Ausgehend von den Lesungen des Festes der Kreuzerhöhung verweilte der Hüter bei dem biblischen Bild der Wüste als Ort der Prüfung, wo die menschlichen Sicherheiten schwinden und der Mensch entscheiden muss, worauf er sein Vertrauen setzt.
„Die Versuchung ist immer dieselbe: auf Gott vertrauen oder ausschließlich auf uns selbst vertrauen“, stellte er fest.
Der Franziskaner erinnerte anschließend an die Episode der ehernen Schlange, die Mose in der Wüste aufrichtete, und an die Worte Christi über die Notwendigkeit, dass der Menschensohn erhöht werden muss.
Angesichts des scheinbaren Widerspruchs, dass ein Folterinstrument zum Zeichen des Heils werden kann, wies Ielpo darauf hin, dass sich gerade in diesem Paradox die Handlungsweise Gottes offenbart.
„Er zeigt uns nicht nur, wozu der Mensch fähig ist, Leiden zuzufügen, sondern vor allem, wozu Gott fähig ist, zu lieben“, erklärte er.
„Wir erheben nicht den Schmerz, die Gewalt, den Tod“
Der Hüter erläuterte so die christliche Bedeutung der Kreuzerhöhung: „Wir erheben nicht den Schmerz, die Gewalt, den Tod. Wir erheben die Liebe, die mitten im Schmerz und im Tod bis zum Ende treu bleibt.“
Der Unterschied zwischen der menschlichen Logik und der Christi, fügte er hinzu, zeige sich gerade angesichts des Leidens: „Wir möchten siegen, indem wir das Leiden beseitigen. Christus siegt, indem er es durchschreitet.“
Daraus, so erklärte er, entstehe die christliche Hoffnung. Das Kreuz verspreche dem Menschen keine Existenz, in der der Schmerz verschwindet, sondern die Gewissheit, dass keine Umstände außerhalb der Gegenwart Gottes liegen.
„Das Kreuz wird nicht mit Worten erklärt. Das Kreuz wird durchschritten, und indem wir es mit Christus durchschreiten, entdecken wir, dass auch der Ort der Prüfung zum Ort werden kann, an dem Gott sich als Liebe offenbart“, betonte er.
Das Heilige Land und seine „lange Wüste“
Ielpo übertrug seine Überlegung anschließend auf die Situation, die das Heilige Land derzeit durchlebt und die er als „lange Wüste aus Krieg, Angst, Gewalt, Leiden und Perspektivlosigkeit“ beschrieb.
Diejenigen, die fragen, wo in diesen Umständen Hoffnung zu finden sei, wies der Hüter darauf hin, dass das Christentum keine „einfachen Erklärungen“ biete, sondern den Blick auf Golgatha richte.
„Gott hat den Menschen nicht auf Golgatha verlassen.
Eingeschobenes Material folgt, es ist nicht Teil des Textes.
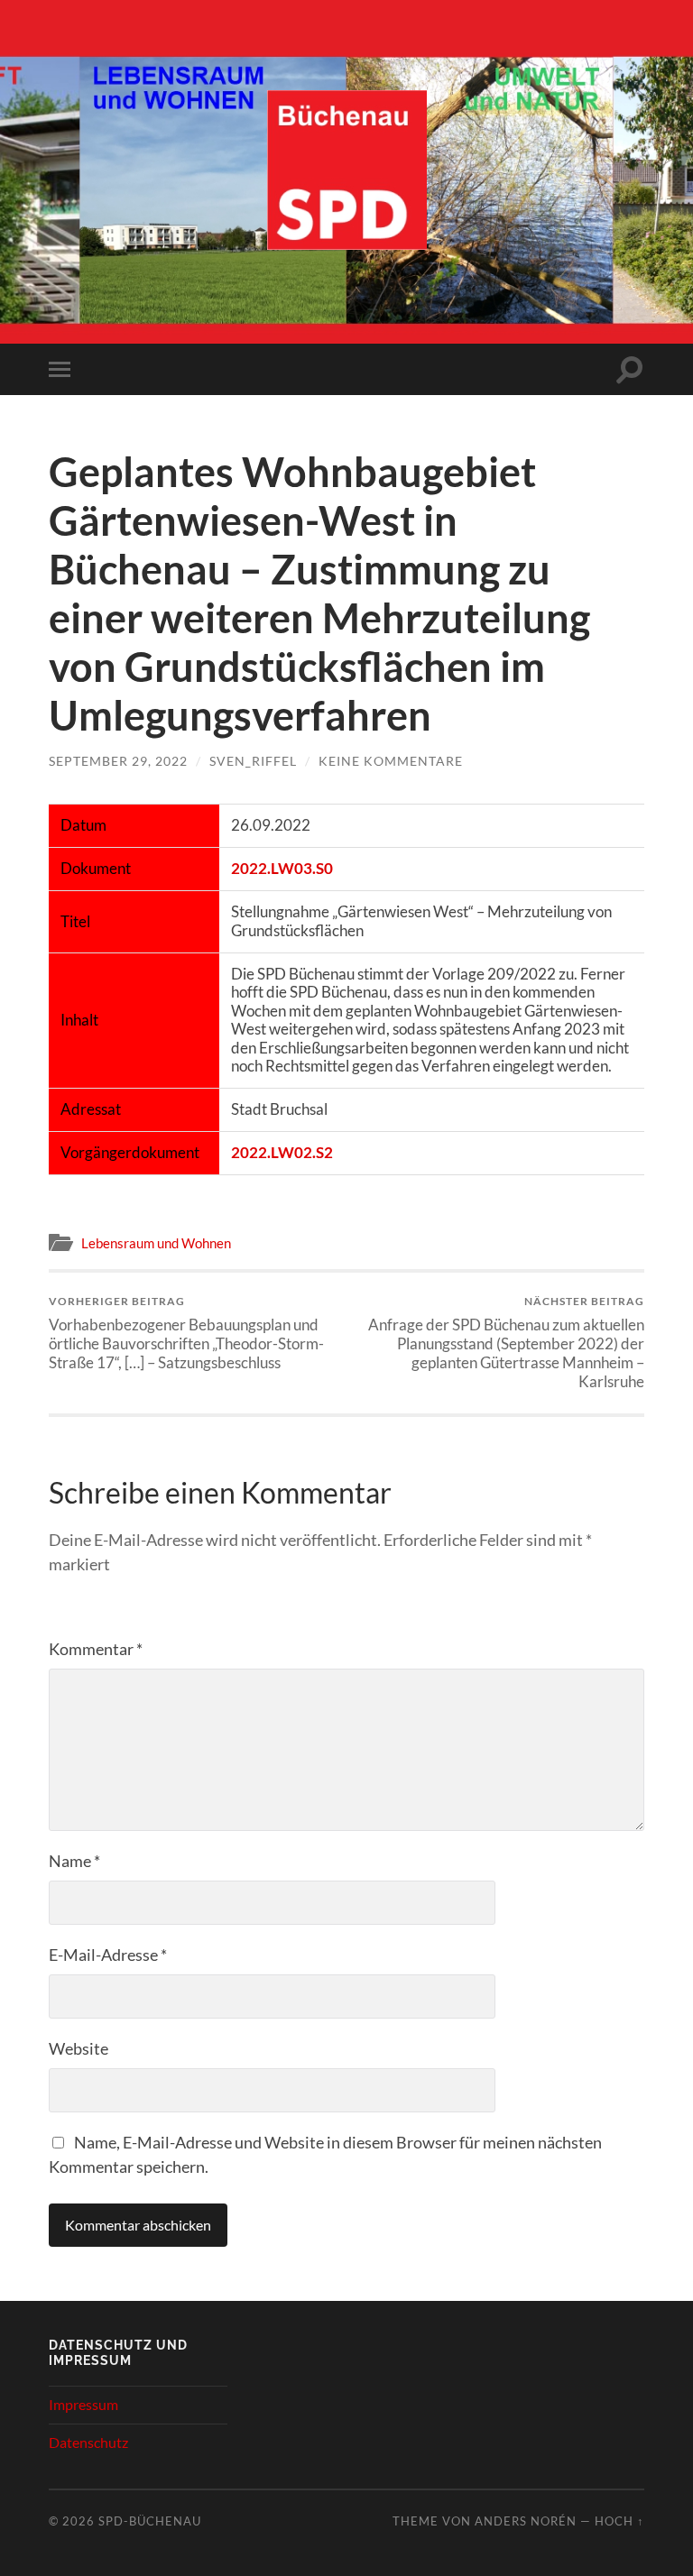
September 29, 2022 (118, 760)
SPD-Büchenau (149, 2521)
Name (74, 1861)
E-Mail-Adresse (108, 1954)
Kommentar (96, 1649)
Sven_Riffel (253, 760)
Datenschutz (88, 2442)
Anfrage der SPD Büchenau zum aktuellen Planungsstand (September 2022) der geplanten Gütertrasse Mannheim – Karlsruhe (506, 1342)
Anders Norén (526, 2521)
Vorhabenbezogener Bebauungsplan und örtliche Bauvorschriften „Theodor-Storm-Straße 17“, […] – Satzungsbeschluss (186, 1332)
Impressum (83, 2404)
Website (78, 2048)
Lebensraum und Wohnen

Gott ist in die Wunde der Menschheit eingetreten, und wenige Schritte von Golgatha entfernt steht ein leeres Grab“, erklärte er.
Deshalb, fuhr er fort, „ist das Kreuz Hoffnung“, weil es bereits die Hoffnung der Auferstehung in sich trägt.
Die Partnerschaft zwischen dem Heiligen Grab und Santo Toribio erhält so, nach Ielpo, eine Bedeutung, die über die institutionelle Verbindung zwischen beiden Heiligtümern hinausgeht: Beide sind berufen, „die Bedeutung des Kreuzes zu hüten und zu verkünden“.
Von Jerusalem aus, so erläuterte er, verkünde Golgatha der Welt weiterhin die Liebe Gottes; und von Liébana aus erinnere das Lignum Crucis daran, dass diese Liebe „bis zum Kreuz ging“.
„Das ist der Weg unseres Glaubens: von der Wüste zum Vertrauen, von der Versuchung zur Hingabe an Gott. Vom Kreuz zum Leben, von der Wunde zur Hoffnung. Denn das Kreuz sagt uns, dass wir ohne Maß geliebt wurden, geliebt bis zum Ende“, schloss er.